Fortunately, he got considerable professional help, including a residential/custodial institution for some months. He's 'better' now, but not the same person as he was, "back in the good old days."
Laha
(407 posts)Because she had just come to the conclusion that I had quite some time ago that my brother is not well. There were parts of it very similar to your story, with his belief that he was the one who knew everything, and oh just wait until we find out what's coming. She described him as very manic.
As I said, I came to that conclusion a while ago. She came to me for advice. It should be the other way around. It always had been up until that moment.

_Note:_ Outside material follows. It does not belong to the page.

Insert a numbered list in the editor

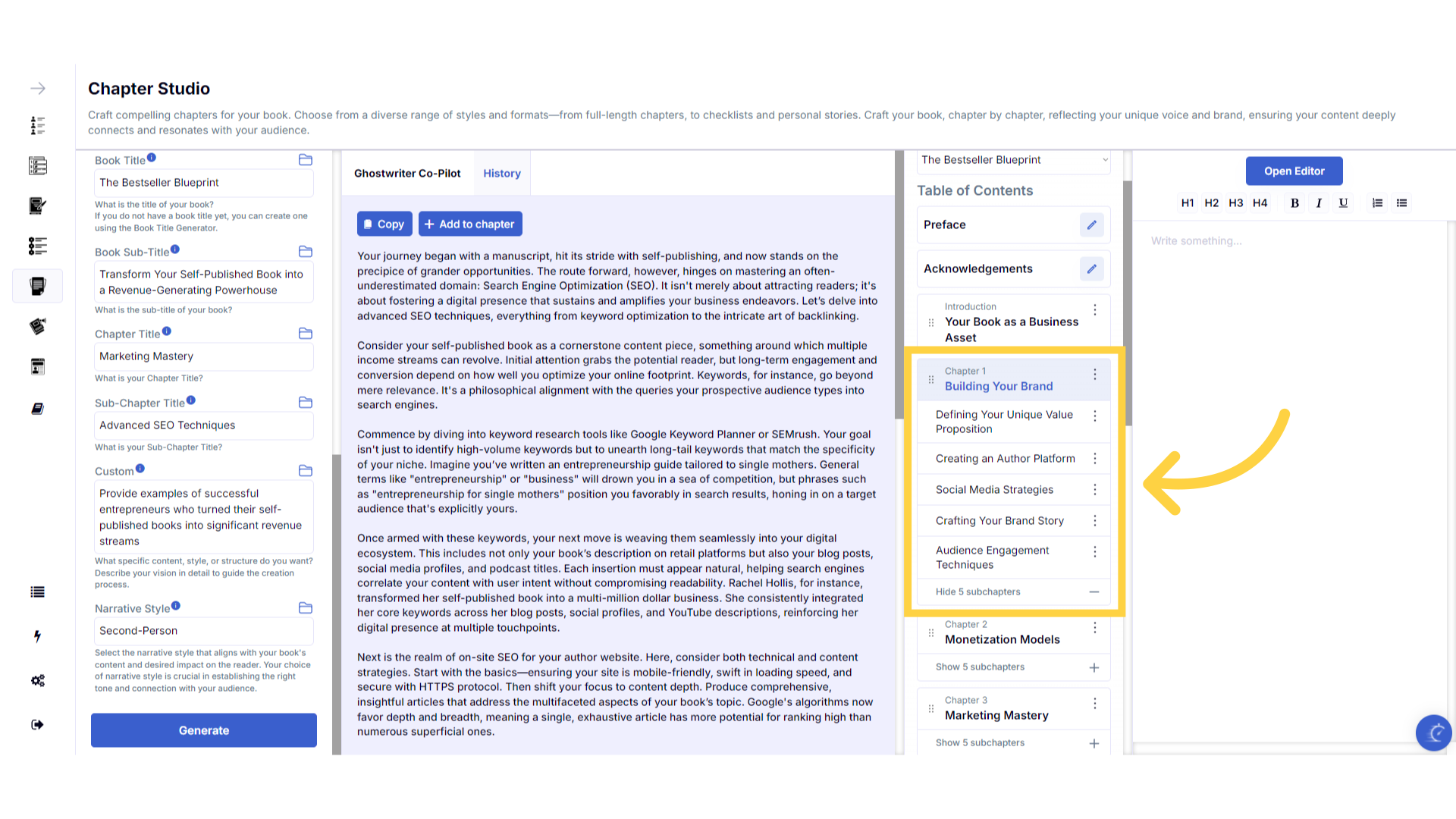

The best I could give her was let him be insane, but do not indulge in his fantasies. Even limit your attempts to dissuade him from them because he will take it as an attack against his view of self worth. Just try to change the conversation.
I wish I had better advice. I know I can't fix my brother. I have to avoid him now.
Ilsa
(61,694 posts)having beliefs challenged. The brain reacts as if the body is threatened. An attack on our strongly held beliefs is an attack on the self, and the brain is built to protect the self. I bet she needs cognitive therapy and drugs to lead her out of her irrational, fictional world and back to reality.